>>>>

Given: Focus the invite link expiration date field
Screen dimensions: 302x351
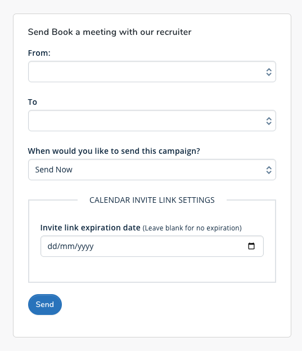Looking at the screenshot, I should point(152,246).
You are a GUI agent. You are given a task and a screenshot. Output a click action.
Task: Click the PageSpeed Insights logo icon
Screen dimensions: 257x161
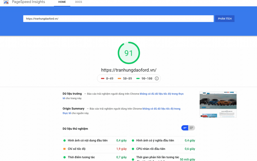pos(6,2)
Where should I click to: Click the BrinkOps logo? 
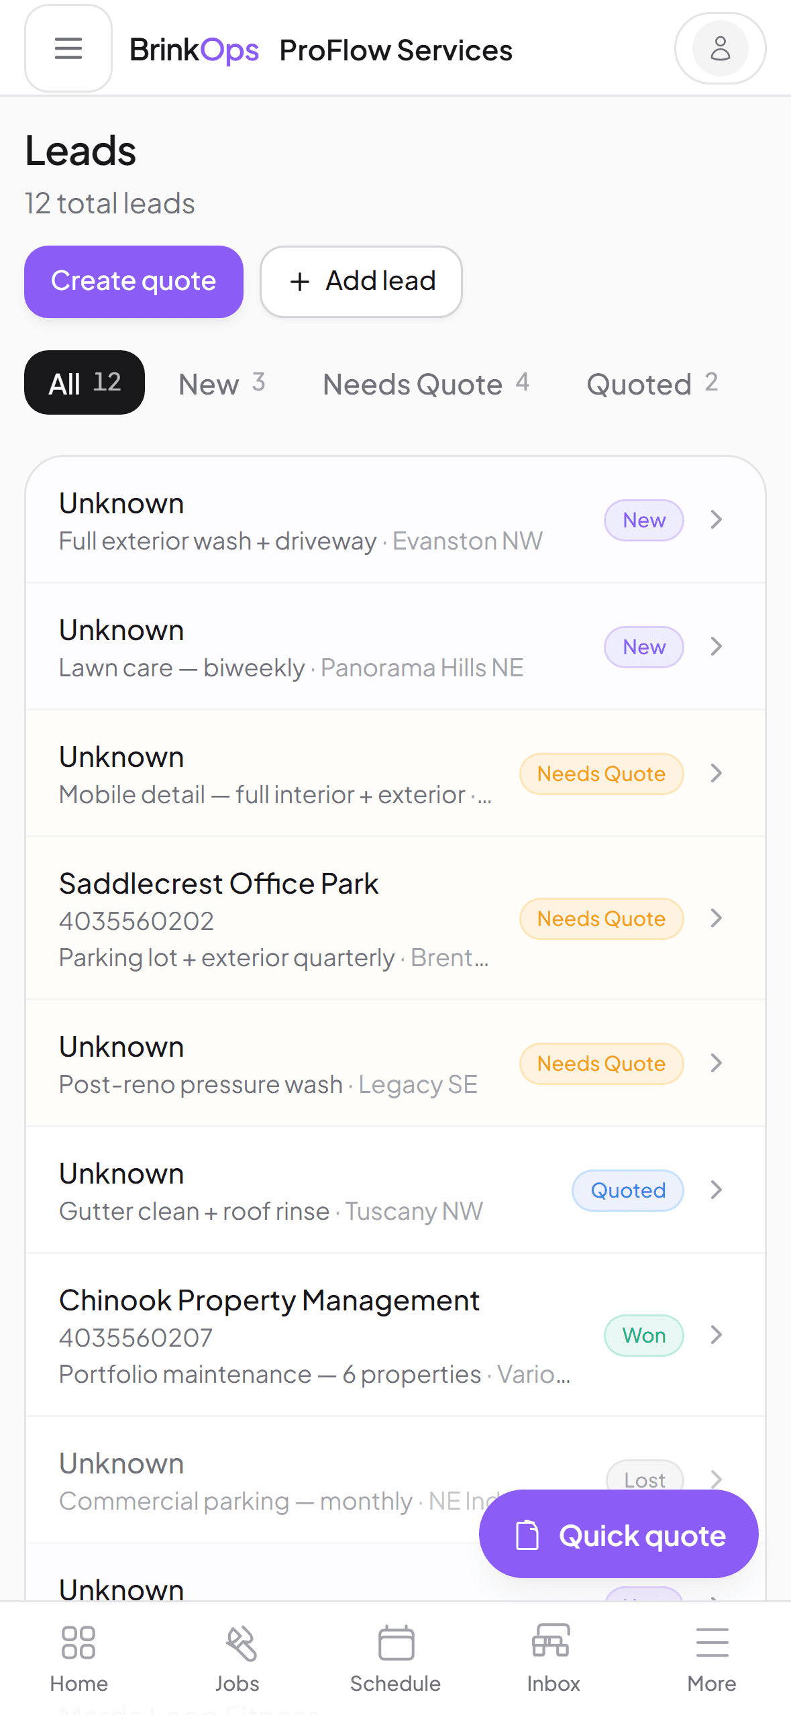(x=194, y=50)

<<<<
>>>>

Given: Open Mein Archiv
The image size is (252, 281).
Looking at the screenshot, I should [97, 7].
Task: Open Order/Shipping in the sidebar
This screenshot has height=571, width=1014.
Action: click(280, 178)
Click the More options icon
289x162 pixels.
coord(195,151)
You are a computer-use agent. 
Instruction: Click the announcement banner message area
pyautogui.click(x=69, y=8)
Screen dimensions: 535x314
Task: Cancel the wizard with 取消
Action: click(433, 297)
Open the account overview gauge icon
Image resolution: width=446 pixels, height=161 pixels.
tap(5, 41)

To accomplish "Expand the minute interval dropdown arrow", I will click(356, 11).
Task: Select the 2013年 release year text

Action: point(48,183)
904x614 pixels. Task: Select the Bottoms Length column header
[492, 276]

<<<<

◆ **What the exercise asks**
Among the lines above, find those with the word "agent". Copy them.

◆ **Solution to the exercise**
You are a GUI agent. You are given a task and a screenshot. Output a click action.
You are a computer-use agent. 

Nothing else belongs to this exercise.